EXERCISE DIRECTIONS> The records below are to be retyped in full. Keep every word.

DATA RECORDS>
────────────────────

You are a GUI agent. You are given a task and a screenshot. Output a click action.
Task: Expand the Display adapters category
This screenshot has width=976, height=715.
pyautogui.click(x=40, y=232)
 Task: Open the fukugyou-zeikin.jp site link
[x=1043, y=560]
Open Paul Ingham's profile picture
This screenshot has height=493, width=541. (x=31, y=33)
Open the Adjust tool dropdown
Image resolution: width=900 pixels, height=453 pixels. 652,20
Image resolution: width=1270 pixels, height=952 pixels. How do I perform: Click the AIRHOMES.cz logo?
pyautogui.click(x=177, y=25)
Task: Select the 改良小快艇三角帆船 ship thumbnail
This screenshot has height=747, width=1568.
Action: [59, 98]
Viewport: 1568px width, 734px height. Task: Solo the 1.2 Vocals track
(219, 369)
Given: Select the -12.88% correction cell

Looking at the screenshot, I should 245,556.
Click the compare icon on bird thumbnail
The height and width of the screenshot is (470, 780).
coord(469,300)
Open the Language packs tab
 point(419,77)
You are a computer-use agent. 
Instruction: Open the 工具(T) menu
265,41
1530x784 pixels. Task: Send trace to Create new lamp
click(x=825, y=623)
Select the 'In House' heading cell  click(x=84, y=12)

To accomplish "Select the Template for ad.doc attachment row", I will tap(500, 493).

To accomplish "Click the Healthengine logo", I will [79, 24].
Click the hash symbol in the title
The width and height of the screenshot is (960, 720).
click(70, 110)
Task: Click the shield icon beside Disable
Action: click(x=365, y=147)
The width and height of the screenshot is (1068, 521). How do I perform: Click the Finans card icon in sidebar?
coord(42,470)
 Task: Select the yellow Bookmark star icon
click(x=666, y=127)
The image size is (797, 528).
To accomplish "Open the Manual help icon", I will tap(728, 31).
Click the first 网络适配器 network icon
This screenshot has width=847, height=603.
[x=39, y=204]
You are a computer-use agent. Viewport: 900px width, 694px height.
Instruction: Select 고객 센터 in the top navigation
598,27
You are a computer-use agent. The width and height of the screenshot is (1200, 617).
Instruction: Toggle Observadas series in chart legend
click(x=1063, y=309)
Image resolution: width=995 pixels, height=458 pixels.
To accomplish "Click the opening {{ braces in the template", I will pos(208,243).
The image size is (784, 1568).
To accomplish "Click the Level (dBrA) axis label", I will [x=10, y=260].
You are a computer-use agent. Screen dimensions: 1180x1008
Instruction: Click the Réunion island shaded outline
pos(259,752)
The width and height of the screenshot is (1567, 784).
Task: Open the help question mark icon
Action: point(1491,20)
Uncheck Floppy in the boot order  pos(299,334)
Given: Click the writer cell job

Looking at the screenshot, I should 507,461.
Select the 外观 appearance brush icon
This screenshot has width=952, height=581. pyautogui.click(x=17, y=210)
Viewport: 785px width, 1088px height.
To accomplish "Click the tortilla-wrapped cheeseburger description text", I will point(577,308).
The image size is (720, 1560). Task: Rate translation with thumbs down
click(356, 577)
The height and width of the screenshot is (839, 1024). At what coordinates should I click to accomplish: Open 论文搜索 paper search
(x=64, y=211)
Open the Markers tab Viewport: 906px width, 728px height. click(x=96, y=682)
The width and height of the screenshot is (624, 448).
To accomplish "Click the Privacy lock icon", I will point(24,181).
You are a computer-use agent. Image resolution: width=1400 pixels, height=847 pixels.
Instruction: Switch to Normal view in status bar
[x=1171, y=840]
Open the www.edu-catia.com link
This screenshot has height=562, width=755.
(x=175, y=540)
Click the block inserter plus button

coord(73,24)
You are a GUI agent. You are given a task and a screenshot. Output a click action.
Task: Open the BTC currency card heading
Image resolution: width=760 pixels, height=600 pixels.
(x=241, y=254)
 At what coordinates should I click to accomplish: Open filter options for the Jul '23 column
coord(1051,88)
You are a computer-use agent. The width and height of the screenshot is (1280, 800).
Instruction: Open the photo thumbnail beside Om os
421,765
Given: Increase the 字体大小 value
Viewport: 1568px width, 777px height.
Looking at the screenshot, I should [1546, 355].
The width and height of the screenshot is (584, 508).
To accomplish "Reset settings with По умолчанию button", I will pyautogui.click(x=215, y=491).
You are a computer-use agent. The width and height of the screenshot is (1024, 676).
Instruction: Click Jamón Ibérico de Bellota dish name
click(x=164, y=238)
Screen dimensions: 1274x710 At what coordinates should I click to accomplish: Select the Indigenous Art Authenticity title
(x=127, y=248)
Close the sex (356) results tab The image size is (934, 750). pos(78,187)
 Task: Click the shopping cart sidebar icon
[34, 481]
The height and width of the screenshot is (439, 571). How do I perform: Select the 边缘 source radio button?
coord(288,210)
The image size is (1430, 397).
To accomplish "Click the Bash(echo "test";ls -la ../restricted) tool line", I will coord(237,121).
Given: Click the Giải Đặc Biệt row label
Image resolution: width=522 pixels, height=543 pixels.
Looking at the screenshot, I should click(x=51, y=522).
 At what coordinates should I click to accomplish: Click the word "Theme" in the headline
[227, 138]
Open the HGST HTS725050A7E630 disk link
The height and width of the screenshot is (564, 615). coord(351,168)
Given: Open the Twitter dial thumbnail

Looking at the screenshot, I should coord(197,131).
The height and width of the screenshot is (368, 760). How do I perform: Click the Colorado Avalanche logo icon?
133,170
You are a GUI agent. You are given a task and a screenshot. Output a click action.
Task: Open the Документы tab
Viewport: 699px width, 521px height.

────────────────────

PROBLEM SOLUTION>
You are a GUI agent. You are given a task and a screenshot. Output a click action.
Task: Expand the Display adapters category
This screenshot has width=976, height=715.
pyautogui.click(x=40, y=232)
 Task: Open the fukugyou-zeikin.jp site link
[x=1043, y=560]
Open Paul Ingham's profile picture
This screenshot has height=493, width=541. (x=31, y=33)
Open the Adjust tool dropdown
Image resolution: width=900 pixels, height=453 pixels. 652,20
Image resolution: width=1270 pixels, height=952 pixels. How do I perform: Click the AIRHOMES.cz logo?
pyautogui.click(x=177, y=25)
Task: Select the 改良小快艇三角帆船 ship thumbnail
This screenshot has height=747, width=1568.
Action: [59, 98]
Viewport: 1568px width, 734px height. Task: Solo the 1.2 Vocals track
(219, 369)
Given: Select the -12.88% correction cell

Looking at the screenshot, I should 245,556.
Click the compare icon on bird thumbnail
The height and width of the screenshot is (470, 780).
coord(469,300)
Open the Language packs tab
 point(419,77)
You are a computer-use agent. 
Instruction: Open the 工具(T) menu
265,41
1530x784 pixels. Task: Send trace to Create new lamp
click(x=825, y=623)
Select the 'In House' heading cell  click(x=84, y=12)

To accomplish "Select the Template for ad.doc attachment row", I will tap(500, 493).

To accomplish "Click the Healthengine logo", I will [79, 24].
Click the hash symbol in the title
The width and height of the screenshot is (960, 720).
click(70, 110)
Task: Click the shield icon beside Disable
Action: click(x=365, y=147)
The width and height of the screenshot is (1068, 521). How do I perform: Click the Finans card icon in sidebar?
coord(42,470)
 Task: Select the yellow Bookmark star icon
click(x=666, y=127)
The image size is (797, 528).
To accomplish "Open the Manual help icon", I will tap(728, 31).
Click the first 网络适配器 network icon
This screenshot has width=847, height=603.
[x=39, y=204]
You are a computer-use agent. Viewport: 900px width, 694px height.
Instruction: Select 고객 센터 in the top navigation
598,27
You are a computer-use agent. The width and height of the screenshot is (1200, 617).
Instruction: Toggle Observadas series in chart legend
click(x=1063, y=309)
Image resolution: width=995 pixels, height=458 pixels.
To accomplish "Click the opening {{ braces in the template", I will pos(208,243).
The image size is (784, 1568).
To accomplish "Click the Level (dBrA) axis label", I will [x=10, y=260].
You are a computer-use agent. Screen dimensions: 1180x1008
Instruction: Click the Réunion island shaded outline
pos(259,752)
The width and height of the screenshot is (1567, 784).
Task: Open the help question mark icon
Action: point(1491,20)
Uncheck Floppy in the boot order  pos(299,334)
Given: Click the writer cell job

Looking at the screenshot, I should 507,461.
Select the 外观 appearance brush icon
This screenshot has width=952, height=581. pyautogui.click(x=17, y=210)
Viewport: 785px width, 1088px height.
To accomplish "Click the tortilla-wrapped cheeseburger description text", I will point(577,308).
The image size is (720, 1560). Task: Rate translation with thumbs down
click(356, 577)
The height and width of the screenshot is (839, 1024). At what coordinates should I click to accomplish: Open 论文搜索 paper search
(x=64, y=211)
Open the Markers tab Viewport: 906px width, 728px height. click(x=96, y=682)
The width and height of the screenshot is (624, 448).
To accomplish "Click the Privacy lock icon", I will point(24,181).
You are a computer-use agent. Image resolution: width=1400 pixels, height=847 pixels.
Instruction: Switch to Normal view in status bar
[x=1171, y=840]
Open the www.edu-catia.com link
This screenshot has height=562, width=755.
(x=175, y=540)
Click the block inserter plus button

coord(73,24)
You are a GUI agent. You are given a task and a screenshot. Output a click action.
Task: Open the BTC currency card heading
Image resolution: width=760 pixels, height=600 pixels.
(x=241, y=254)
 At what coordinates should I click to accomplish: Open filter options for the Jul '23 column
coord(1051,88)
You are a computer-use agent. The width and height of the screenshot is (1280, 800).
Instruction: Open the photo thumbnail beside Om os
421,765
Given: Increase the 字体大小 value
Viewport: 1568px width, 777px height.
Looking at the screenshot, I should [1546, 355].
The width and height of the screenshot is (584, 508).
To accomplish "Reset settings with По умолчанию button", I will pyautogui.click(x=215, y=491).
You are a computer-use agent. The width and height of the screenshot is (1024, 676).
Instruction: Click Jamón Ibérico de Bellota dish name
click(x=164, y=238)
Screen dimensions: 1274x710 At what coordinates should I click to accomplish: Select the Indigenous Art Authenticity title
(x=127, y=248)
Close the sex (356) results tab The image size is (934, 750). pos(78,187)
 Task: Click the shopping cart sidebar icon
[34, 481]
The height and width of the screenshot is (439, 571). How do I perform: Select the 边缘 source radio button?
coord(288,210)
The image size is (1430, 397).
To accomplish "Click the Bash(echo "test";ls -la ../restricted) tool line", I will coord(237,121).
Given: Click the Giải Đặc Biệt row label
Image resolution: width=522 pixels, height=543 pixels.
Looking at the screenshot, I should click(x=51, y=522).
 At what coordinates should I click to accomplish: Click the word "Theme" in the headline
[227, 138]
Open the HGST HTS725050A7E630 disk link
The height and width of the screenshot is (564, 615). coord(351,168)
Given: Open the Twitter dial thumbnail

Looking at the screenshot, I should coord(197,131).
The height and width of the screenshot is (368, 760). How do I perform: Click the Colorado Avalanche logo icon?
133,170
You are a GUI agent. You are given a task and a screenshot. Output a click action.
Task: Open the Документы tab
Viewport: 699px width, 521px height.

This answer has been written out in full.